Kutipan sumber:
++++
Hal seperti ini lazim terjadi dalam sejarah. Mengingat perbedaan dari perolehan dan pembacaan sumber.

Namun, menurut catatan musafir atau pengembara China yang bernama Ma Huan, nama Nahrasiyah enggak disebut sama sekali sepanjang 1405-1428.

Ma Huan mencatat ada pertumpahan darah di Samudra Pasai pada 1405 yang menyebabkan Raja Pasai bernama Sultan Zainal Abidin gugur.

"Dia meninggalkan seorang bayi laki-laki yang belum bisa membalas dendam ayahnya," tulis Ma Huan seperti dikutip oleh W.P. Groeneveldt dalam buku Nusantara dalam Catatan Tionghoa.

Istri dari raja tersebut kemudian bersumpah bahwa laki-laki yang bisa membalas kematian suaminya, akan menjadi pengganti suaminya sebagai raja dan dia bersedia menikah dengan laki-laki tersebut.
++++
Data yang ditampilkan:
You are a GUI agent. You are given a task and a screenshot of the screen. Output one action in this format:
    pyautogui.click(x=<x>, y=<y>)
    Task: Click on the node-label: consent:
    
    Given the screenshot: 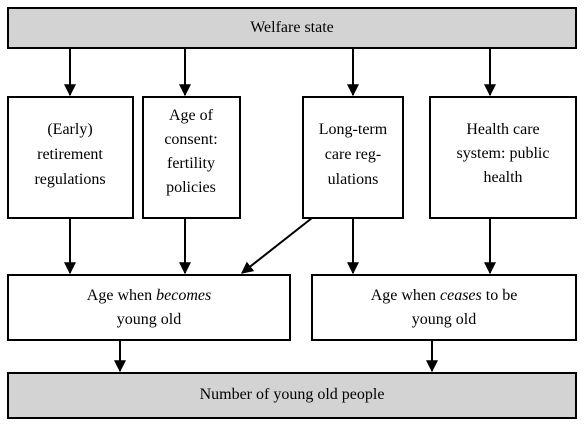 What is the action you would take?
    pyautogui.click(x=190, y=140)
    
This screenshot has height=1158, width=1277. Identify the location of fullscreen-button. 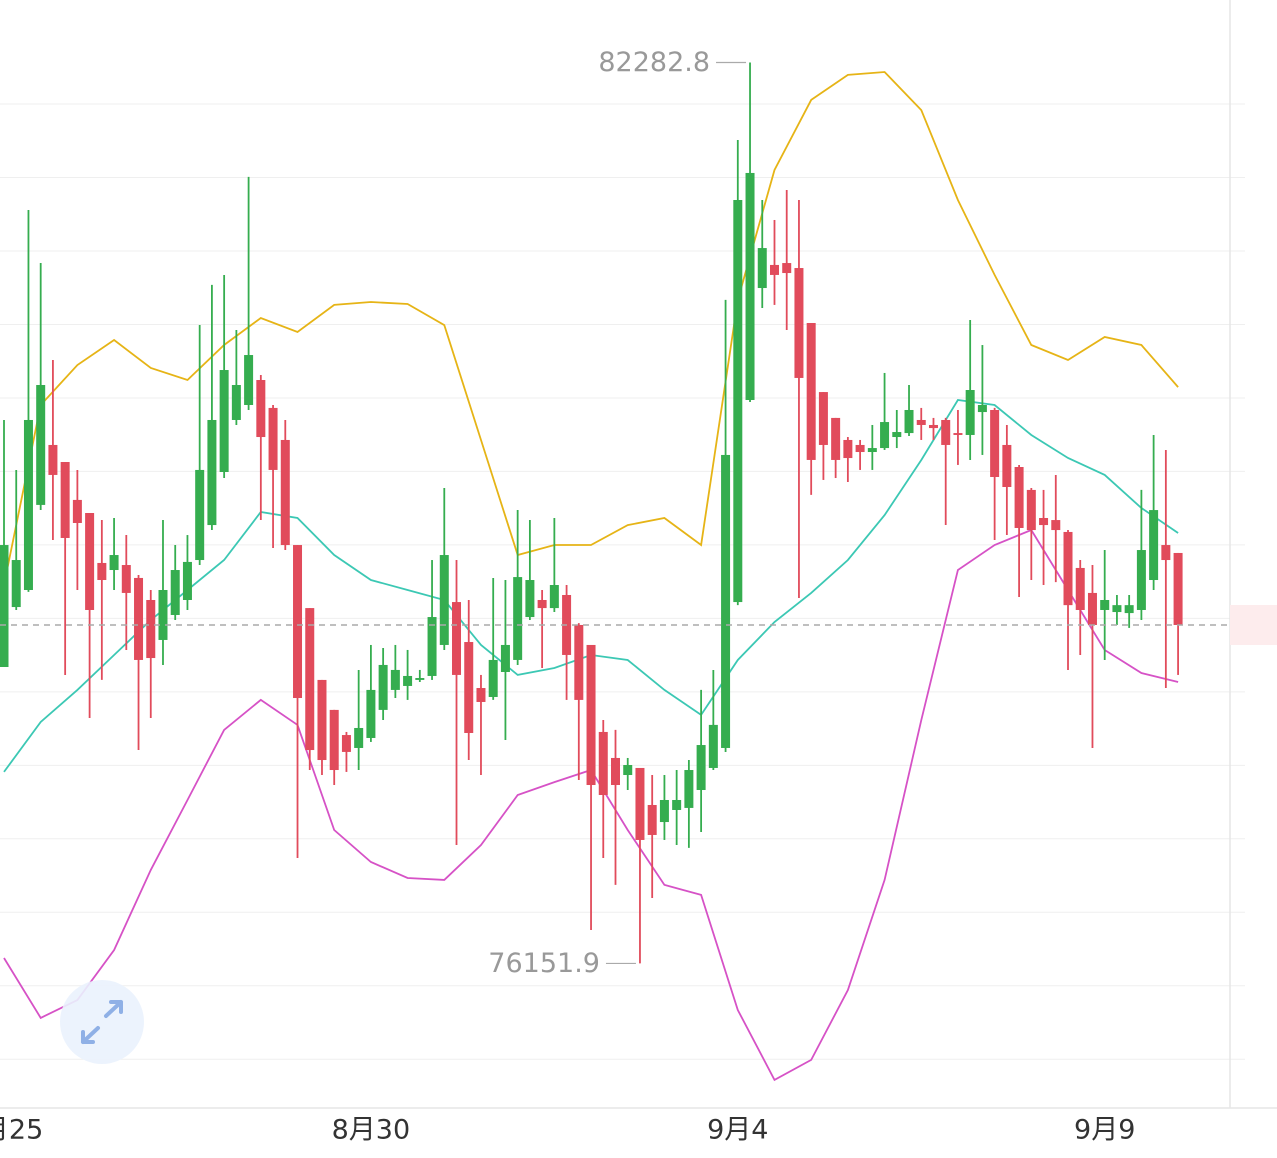
(102, 1022).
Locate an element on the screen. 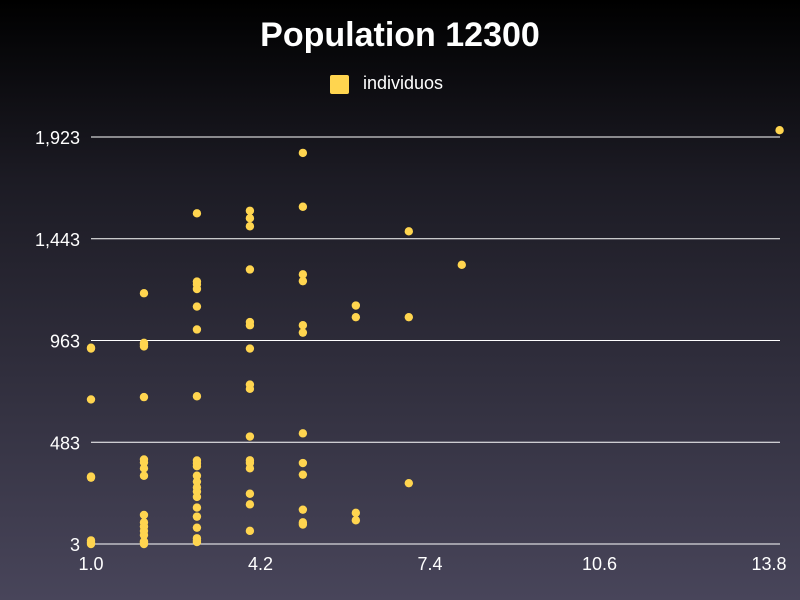 This screenshot has height=600, width=800. legend-label: individuos is located at coordinates (403, 83).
++++
Rincian latihan:
Sebutkan nama Raja Pasai yang gugur dalam pertumpahan darah di Samudra Pasai pada 1405 menurut kutipan sumber.

Jawaban:
Sultan Zainal Abidin.